After reviewing the entire record, including, but not limited to, the facts and evidence considered by the trial court as set forth above, we find that the evidence met the requisite degree of proof to support the trial court's classification of the defendant as a sexual predator. This assignment of error is overruled.
II. AS HELD BY THE SUPREME COURT IN STATE V. THOMPSON AND AS DISCUSSED BY THE TENTH DISTRICT COURT OF APPEALS IN STATE V. BURKE, THE TRIAL COURT ERRED IN DETERMINING THAT THE APPELLANT WAS A SEXUAL PREDATOR UPON CONSIDERING ONLY R.C. 2950.09(B)(2)(I).
Defendant asserts that the record is devoid of evidence to suggest that the trial court considered the factors set forth in R.C. 2950.09(B)(2) before applying the sexual predator label. The State counters that the trial court did, in fact, consider several factors by virtue of the evidence presented for its review.
Defendant relies upon the Tenth District unreported case captionedState v. Burke (Sept. 21, 2000), Franklin App. No. CA 00AP-54, unreported and State v. Thompson (2001), 92 Ohio St. 3d 584 to support its position. However, the court in Burke notes that "a court is under no obligation to `tally up' or list the R.C. 2950.09(B)(2) factors in any particular fashion." Id. This is consistent with the authority of Thompson.
In Thompson, the Ohio Supreme Court directs that the statutory language "requires the court to `consider' the factors listed in 2950.09(B)(2)."Id. at 587-588. It further defines "consider" as meaning "`to reflect on: think about with a degree of care or caution.' Webster's Third New International Dictionary (1986) 483." Id.
While R.C. 2950.09(B)(2) contains a list of non-exhaustive factors for the court's consideration, the trial judge is vested with discretion "to determine what weight, if any, he or she will assign to each guideline."Id. The court can consider other evidence that it feels may be relevant to determining recidivism. Id. at 588.

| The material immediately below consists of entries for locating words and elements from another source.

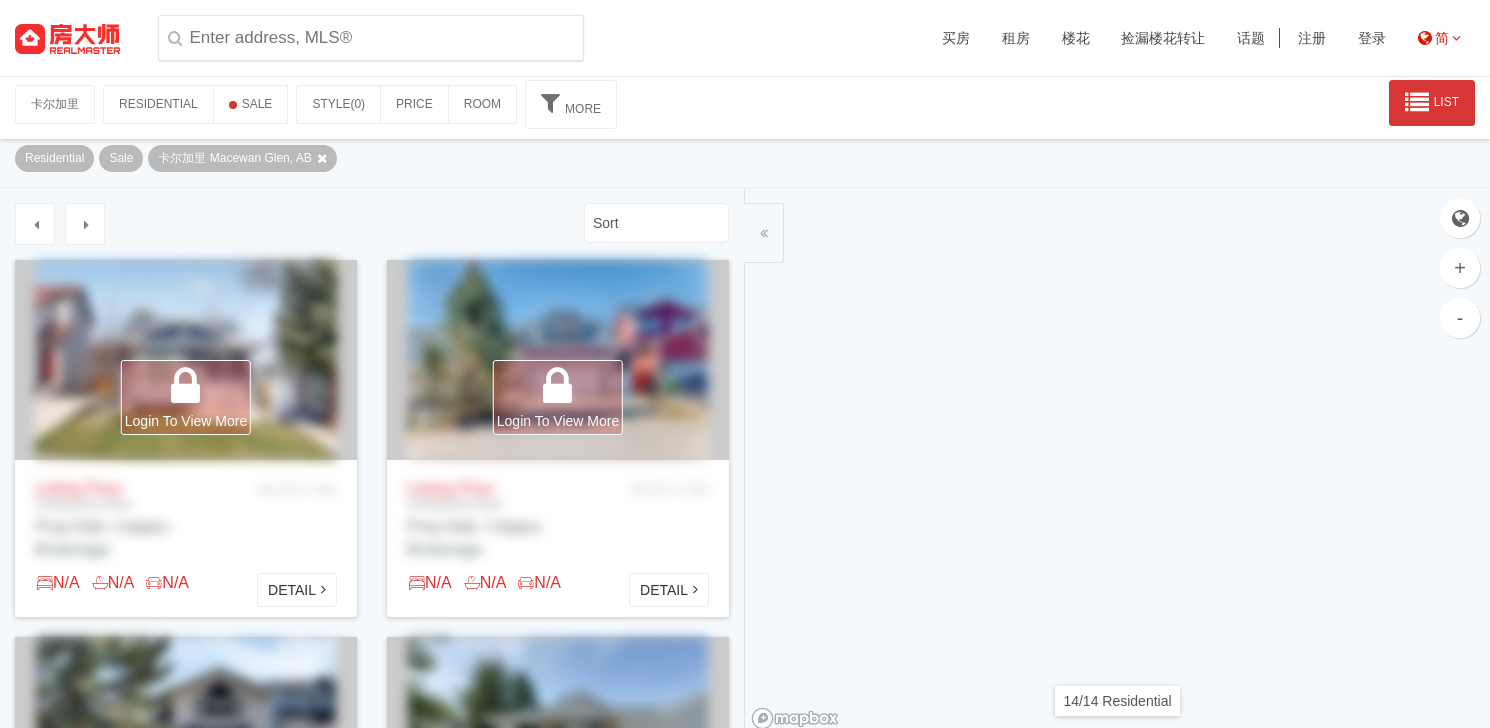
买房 (956, 38)
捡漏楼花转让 (1163, 38)
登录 (1372, 38)
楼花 (1076, 38)
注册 (1312, 38)
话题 (1251, 38)
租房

In this case, we find that the record establishes that the trial court not only considered those factors that it listed, but also considered the psychological evaluation of the defendant rating him at risk to re-offend. The transcript of the sexual predator hearing indicates that the court examined the defendant, considered his criminal history, including both juvenile and adult offenses, and the nature of the offense as detailed in the various statements and evidence presented. Accordingly, we find that the trial court in this particular case adhered to the legal precedent guiding the sexual predator determination. This assignment of error is overruled.
Judgment affirmed.
It is ordered that appellee recover of appellant its costs herein taxed.
The Court finds there were reasonable grounds for this appeal.
It is ordered that a special mandate issue out of this Court directing the Court of Common Pleas to carry this judgment into execution. The defendant's conviction having been affirmed, any bail pending appeal is terminated. Case remanded to the trial court for execution of sentence.
A certified copy of this entry shall constitute the mandate pursuant to Rule 27 of the Rules of Appellate Procedure.
PATRICIA A. BLACKMON, P.J., and TERRENCE O'DONNELL, J., CONCUR.